Isaiah 60.1-6 / Matthew 2.1-12
Lydford, 8 Jan 2012
For ten months in the year 7BC, Jupiter and Saturn travelled very close to each other in the night sky. The giant planet Jupiter, thick with liquid gasses, circled by moons larger than the planet earth, to the ancients represented the highest god and ruler of the universe: to the Greeks that was Zeus; to the Babylonians, Marduk; to the Romans Jupiter. Saturn with its colourful rings was deemed to be the shield of Palestine.
In May, September and December of the following year, 6BC, Jupiter and Saturn met in the constellation Pisces, which was also associated with Syria and Palestine, and was thought to signify momentous events. To those who followed such stars, the meaning of this heavenly conjunction was clear: a divine and cosmic ruler was to appear in Palestine.
To those who shared this star-gazing wisdom, it was clear how they should respond to this revelation: they must set out to find this cosmic ruler, to pay homage, to bring gifts.
All we know for sure about these visitors to the infant Jesus was that they were foreigners who were deemed to be wise.
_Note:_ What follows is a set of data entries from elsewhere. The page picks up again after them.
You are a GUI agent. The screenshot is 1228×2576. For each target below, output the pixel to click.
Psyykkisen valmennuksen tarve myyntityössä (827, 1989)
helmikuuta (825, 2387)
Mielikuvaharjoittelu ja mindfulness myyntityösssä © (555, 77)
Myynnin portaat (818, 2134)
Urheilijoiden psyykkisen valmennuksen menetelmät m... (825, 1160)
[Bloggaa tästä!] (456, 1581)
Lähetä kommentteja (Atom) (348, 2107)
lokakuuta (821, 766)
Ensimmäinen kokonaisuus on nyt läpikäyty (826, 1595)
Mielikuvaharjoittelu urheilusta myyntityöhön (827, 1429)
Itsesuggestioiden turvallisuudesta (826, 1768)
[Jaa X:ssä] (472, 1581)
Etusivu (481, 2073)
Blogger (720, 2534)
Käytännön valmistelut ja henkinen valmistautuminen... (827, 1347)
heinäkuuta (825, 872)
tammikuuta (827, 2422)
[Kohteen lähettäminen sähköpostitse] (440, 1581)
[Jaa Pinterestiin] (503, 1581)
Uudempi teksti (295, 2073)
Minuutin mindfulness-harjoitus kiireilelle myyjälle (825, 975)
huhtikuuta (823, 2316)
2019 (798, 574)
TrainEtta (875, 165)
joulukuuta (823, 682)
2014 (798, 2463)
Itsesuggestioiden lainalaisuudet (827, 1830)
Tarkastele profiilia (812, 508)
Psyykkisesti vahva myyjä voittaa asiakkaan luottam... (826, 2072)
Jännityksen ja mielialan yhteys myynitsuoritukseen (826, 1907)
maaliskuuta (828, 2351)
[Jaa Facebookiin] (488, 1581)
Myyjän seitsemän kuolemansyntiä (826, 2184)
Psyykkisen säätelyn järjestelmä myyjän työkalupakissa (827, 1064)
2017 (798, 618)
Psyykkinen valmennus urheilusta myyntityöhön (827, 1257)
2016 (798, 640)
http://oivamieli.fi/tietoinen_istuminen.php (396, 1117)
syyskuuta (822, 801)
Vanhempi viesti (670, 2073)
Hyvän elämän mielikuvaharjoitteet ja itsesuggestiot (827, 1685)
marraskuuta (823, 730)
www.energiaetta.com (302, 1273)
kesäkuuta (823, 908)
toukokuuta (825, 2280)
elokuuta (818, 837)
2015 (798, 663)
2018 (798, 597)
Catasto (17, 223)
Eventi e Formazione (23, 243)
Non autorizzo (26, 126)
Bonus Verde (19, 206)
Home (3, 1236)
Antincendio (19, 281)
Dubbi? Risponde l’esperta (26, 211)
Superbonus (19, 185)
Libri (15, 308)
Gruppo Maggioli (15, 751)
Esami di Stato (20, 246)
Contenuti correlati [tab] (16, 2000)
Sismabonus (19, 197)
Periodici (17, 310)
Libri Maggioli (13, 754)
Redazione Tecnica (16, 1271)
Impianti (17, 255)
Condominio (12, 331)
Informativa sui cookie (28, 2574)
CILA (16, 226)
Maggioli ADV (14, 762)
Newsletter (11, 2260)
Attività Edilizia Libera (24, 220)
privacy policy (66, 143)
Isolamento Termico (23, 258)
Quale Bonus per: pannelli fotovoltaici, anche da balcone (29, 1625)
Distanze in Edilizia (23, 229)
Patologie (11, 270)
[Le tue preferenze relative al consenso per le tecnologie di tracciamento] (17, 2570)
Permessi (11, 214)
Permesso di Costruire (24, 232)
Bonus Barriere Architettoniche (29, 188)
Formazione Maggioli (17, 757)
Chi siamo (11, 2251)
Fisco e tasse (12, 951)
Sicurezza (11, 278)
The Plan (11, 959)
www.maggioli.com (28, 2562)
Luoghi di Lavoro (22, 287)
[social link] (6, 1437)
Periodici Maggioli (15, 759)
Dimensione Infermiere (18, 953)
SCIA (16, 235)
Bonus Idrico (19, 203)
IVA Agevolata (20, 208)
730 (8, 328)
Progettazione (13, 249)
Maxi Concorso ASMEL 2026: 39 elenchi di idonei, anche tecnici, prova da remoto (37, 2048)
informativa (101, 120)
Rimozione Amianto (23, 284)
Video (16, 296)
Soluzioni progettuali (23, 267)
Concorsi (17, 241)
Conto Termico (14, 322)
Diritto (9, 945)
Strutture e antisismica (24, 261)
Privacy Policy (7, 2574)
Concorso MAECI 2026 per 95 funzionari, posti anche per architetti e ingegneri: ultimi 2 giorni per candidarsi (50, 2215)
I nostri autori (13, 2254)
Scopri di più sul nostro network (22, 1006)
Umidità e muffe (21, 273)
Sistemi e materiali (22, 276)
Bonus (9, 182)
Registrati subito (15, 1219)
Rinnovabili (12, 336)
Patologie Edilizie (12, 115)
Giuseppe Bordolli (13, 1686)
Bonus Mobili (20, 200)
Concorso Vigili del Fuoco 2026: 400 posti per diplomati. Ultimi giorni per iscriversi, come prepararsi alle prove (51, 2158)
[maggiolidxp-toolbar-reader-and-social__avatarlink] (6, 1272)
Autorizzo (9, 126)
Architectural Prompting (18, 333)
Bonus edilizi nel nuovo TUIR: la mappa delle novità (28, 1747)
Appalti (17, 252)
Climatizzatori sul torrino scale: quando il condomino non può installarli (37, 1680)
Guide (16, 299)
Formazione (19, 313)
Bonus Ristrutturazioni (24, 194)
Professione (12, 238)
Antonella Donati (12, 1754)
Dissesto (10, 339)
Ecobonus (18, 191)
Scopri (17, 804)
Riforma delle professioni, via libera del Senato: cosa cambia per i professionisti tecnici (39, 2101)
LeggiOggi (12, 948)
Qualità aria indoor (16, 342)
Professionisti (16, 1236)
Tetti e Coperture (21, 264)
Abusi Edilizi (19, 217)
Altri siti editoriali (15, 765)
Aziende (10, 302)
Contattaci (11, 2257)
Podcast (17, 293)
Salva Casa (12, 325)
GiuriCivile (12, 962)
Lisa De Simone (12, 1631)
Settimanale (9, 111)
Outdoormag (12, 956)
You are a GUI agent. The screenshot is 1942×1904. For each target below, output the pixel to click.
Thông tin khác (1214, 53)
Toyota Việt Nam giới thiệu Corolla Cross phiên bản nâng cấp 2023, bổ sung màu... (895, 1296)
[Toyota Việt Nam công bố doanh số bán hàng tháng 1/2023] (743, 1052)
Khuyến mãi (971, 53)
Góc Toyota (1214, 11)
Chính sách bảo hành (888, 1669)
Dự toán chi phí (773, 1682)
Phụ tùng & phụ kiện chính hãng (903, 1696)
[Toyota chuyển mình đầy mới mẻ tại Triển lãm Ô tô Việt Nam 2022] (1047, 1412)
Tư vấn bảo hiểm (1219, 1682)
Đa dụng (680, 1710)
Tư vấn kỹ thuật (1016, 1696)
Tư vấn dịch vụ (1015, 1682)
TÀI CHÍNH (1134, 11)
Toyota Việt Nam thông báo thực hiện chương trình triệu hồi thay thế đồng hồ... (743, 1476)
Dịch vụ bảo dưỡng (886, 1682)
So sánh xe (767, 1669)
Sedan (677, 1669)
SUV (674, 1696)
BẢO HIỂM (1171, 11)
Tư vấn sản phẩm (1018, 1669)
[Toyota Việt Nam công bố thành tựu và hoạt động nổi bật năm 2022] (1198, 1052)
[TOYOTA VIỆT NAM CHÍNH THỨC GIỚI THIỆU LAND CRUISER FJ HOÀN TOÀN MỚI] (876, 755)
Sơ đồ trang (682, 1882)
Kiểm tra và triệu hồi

We don’t know how many there were: tradition says three because they brought three gifts, but you know this doesn’t necessarily add up if, like me, you received multiple presents off the same people this Christmas, like a pair of socks packaged together with a Boots gift token.
Tradition says they were men, but their party could have included women. This week a female friend sent me an email which asked, What would have happened if it had been the three Wise Women instead of three Wise Men ? She said that:
They would have asked directions…
arrived on time …
helped deliver the baby …
cleaned the stable …
brought practical gifts …
and made a casserole
But, joking apart. women have always been the bearers of ancient and practical wisdom, as scripture shows when we look closely. There’s every reason to suggest that some of these magi may have been female....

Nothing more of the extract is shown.